It was nice to see Eric Singer on the drums once again. This fellow has to be one of the most underappreciated drummers in rock from the his work with KISS, Alice Cooper to his time in Black Sabbath. The same could be said for Tommy Thayer in fact. Not only is Thayer a superb rock n roll guitarist but he does a great job of playing the part. He gets a little too much abuse for wearing Ace Frehley’s Space Ace make up, but those fans forget that Tommy picked up the slack when Frehley was too lazy or drunk to do so himself. They both certainly deserves a lot more respect for being the back bone in one of the most famous rock bands in history and they certainly got it in Glasgow last night.
KISS finished off their set with the disco hit I Was Made For Loving You and the Destroyer classic Detroit Rock City. The song choice had the fans bouncing only to be squashed by drowning us all in confetti and melting our faces off with some of the most awesome excessive displays of pyrotechnics I have ever seen in the space of thirty seconds. The band threw out plectrums, drum sticks, said their good byes and left the stage to thunderous applause and the crowd singing their hearts out to the bands Argent cover version God Gave Rock n Roll To You.

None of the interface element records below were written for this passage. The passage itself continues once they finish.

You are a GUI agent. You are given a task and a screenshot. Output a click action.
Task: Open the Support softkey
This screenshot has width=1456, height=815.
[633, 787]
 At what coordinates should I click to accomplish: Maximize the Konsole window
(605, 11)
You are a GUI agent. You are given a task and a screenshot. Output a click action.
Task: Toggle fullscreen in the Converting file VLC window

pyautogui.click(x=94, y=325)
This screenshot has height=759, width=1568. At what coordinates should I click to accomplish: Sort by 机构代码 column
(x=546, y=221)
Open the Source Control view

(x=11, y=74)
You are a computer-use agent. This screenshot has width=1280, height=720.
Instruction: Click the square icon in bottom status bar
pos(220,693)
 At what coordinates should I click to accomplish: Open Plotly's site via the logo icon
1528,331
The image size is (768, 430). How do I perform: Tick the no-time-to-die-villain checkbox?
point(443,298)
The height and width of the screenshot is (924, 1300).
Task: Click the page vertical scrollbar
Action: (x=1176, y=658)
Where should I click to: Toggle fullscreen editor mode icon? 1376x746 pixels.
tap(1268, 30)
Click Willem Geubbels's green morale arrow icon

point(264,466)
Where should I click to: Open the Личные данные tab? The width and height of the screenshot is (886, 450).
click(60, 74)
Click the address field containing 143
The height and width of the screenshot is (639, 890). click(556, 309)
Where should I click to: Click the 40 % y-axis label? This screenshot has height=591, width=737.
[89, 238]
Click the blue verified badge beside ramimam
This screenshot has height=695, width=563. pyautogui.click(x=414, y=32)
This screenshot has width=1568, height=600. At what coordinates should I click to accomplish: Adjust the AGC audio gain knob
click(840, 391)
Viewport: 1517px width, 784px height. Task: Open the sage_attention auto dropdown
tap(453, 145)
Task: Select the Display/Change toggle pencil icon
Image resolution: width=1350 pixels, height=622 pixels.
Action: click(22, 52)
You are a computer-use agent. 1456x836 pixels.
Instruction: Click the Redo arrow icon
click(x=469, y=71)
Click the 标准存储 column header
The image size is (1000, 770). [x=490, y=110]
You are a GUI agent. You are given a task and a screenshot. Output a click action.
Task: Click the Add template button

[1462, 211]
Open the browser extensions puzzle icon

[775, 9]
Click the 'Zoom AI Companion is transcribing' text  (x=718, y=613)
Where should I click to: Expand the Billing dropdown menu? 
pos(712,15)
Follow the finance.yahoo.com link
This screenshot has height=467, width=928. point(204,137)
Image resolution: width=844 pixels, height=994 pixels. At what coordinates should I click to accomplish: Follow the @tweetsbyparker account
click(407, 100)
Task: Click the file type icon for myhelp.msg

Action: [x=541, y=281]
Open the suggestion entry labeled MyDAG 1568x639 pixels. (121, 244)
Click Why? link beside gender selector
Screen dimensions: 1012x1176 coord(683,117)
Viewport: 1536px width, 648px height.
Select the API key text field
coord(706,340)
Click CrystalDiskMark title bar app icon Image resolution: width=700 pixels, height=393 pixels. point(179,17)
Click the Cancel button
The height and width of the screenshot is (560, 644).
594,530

With the crowd absolutely exhausted from the stunning stage show and the over whelming heat, most people were too hard done by to complain about the show. It is hard to say this was bad, sure Paul Stanley’s voice isn’t the same power house as it use to be but it wasn’t for a lack of trying and the band made up for it in many different ways. Simmons and Singer both sang their hearts out and the band were clearly well rehearsed and were more then well equipped to literally blow our brains out. Which they did, quite successfully.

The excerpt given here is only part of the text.